* BEGIN Task input *
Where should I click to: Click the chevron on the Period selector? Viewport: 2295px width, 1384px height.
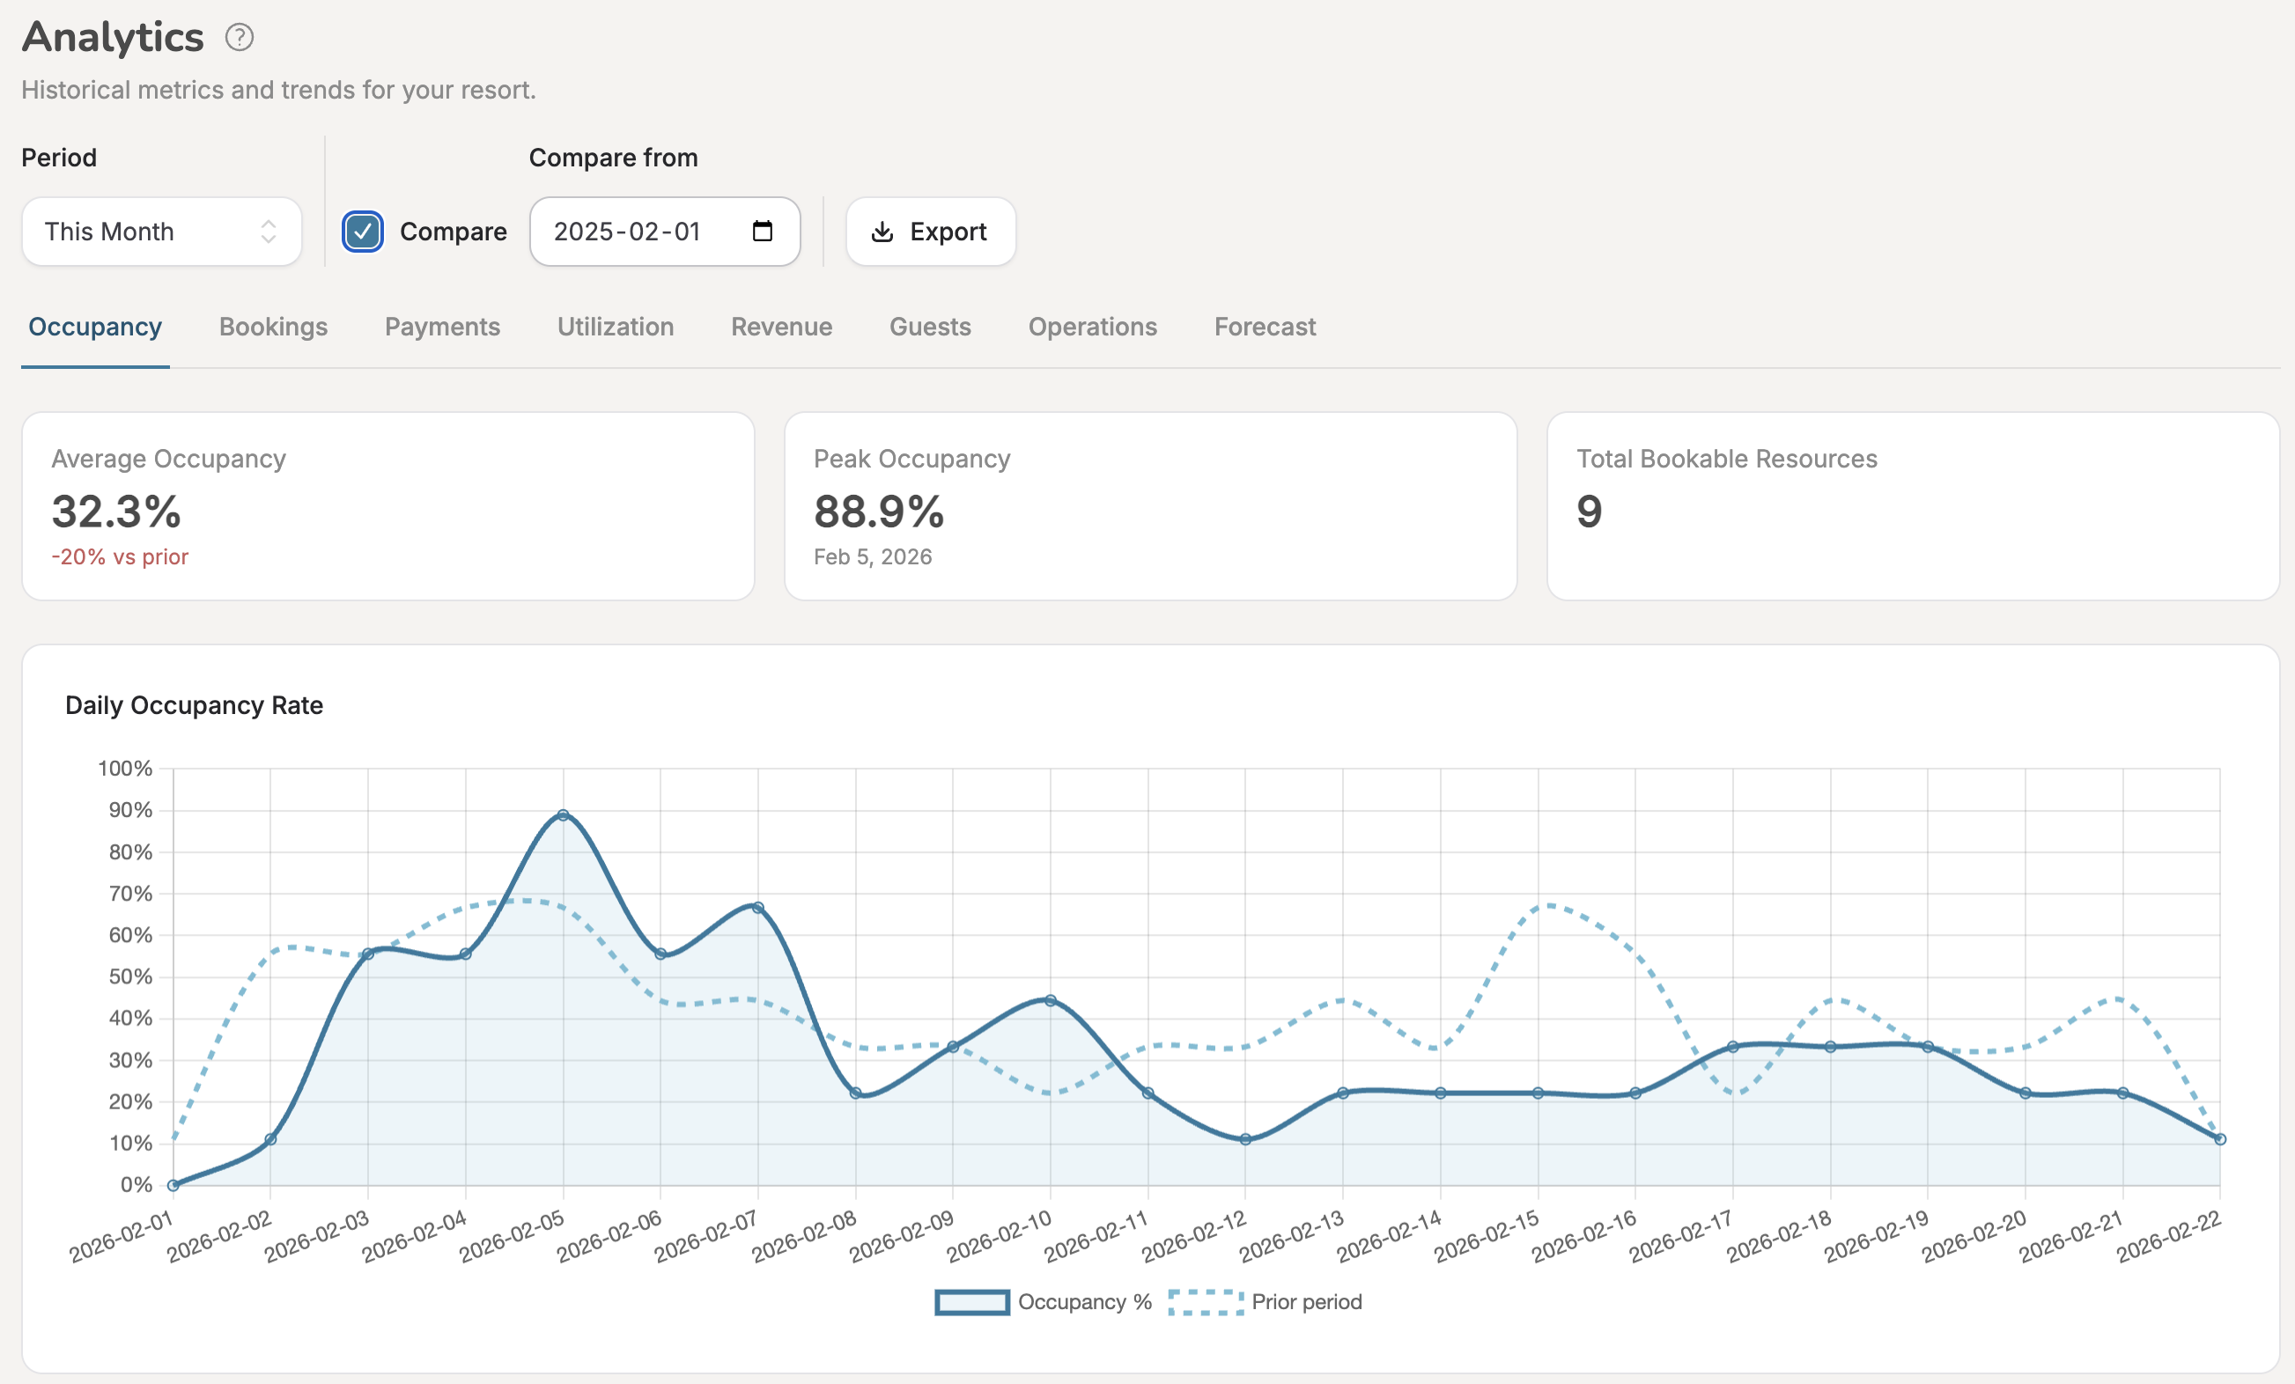coord(268,232)
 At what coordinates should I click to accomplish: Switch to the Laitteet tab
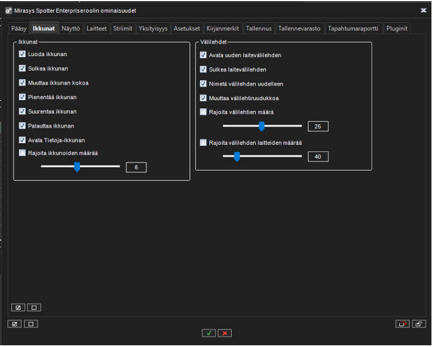point(97,28)
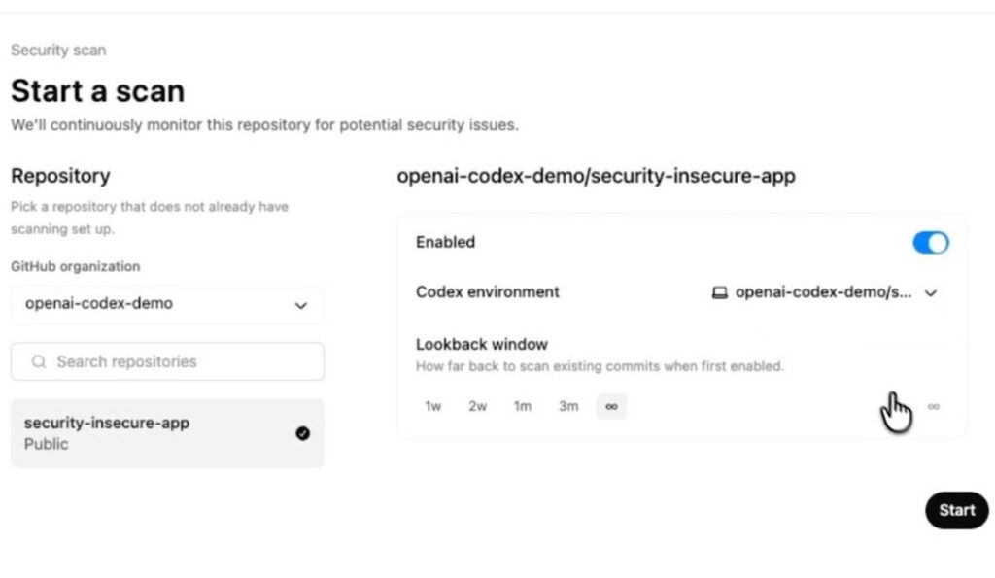This screenshot has width=995, height=578.
Task: Expand the Codex environment chevron
Action: tap(930, 293)
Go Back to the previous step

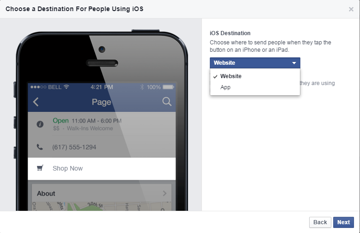click(320, 222)
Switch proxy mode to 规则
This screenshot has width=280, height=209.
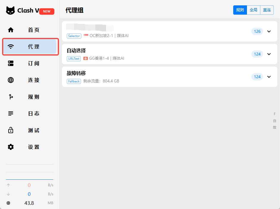click(x=240, y=10)
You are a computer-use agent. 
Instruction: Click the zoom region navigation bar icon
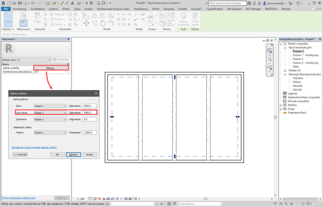[x=269, y=59]
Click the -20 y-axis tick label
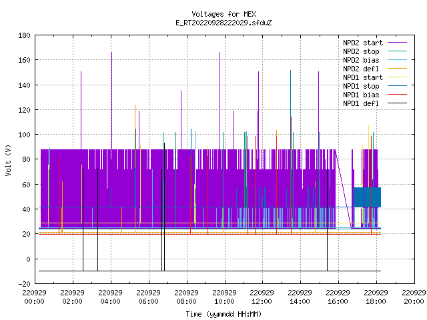The width and height of the screenshot is (427, 320). tap(24, 284)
* END Task input *
▸ **Exercise brief**
Render the entries as a two-column CSV with the headers "text" and "answer", starting at the line containing "Switch proxy mode to 规则" and ending at the last entry. Give one row per entry, put each field in quotes, replace line breaks with spaces, and leave out the pictures.

▸ **Exercise output**
text,answer
"Switch proxy mode to 规则 This screenshot has width=280, height=209.","click(x=240, y=10)"
"You are a computer-use agent. Instruction: Click the zoom region navigation bar icon","[x=269, y=59]"
"Click the -20 y-axis tick label","The width and height of the screenshot is (427, 320). tap(24, 284)"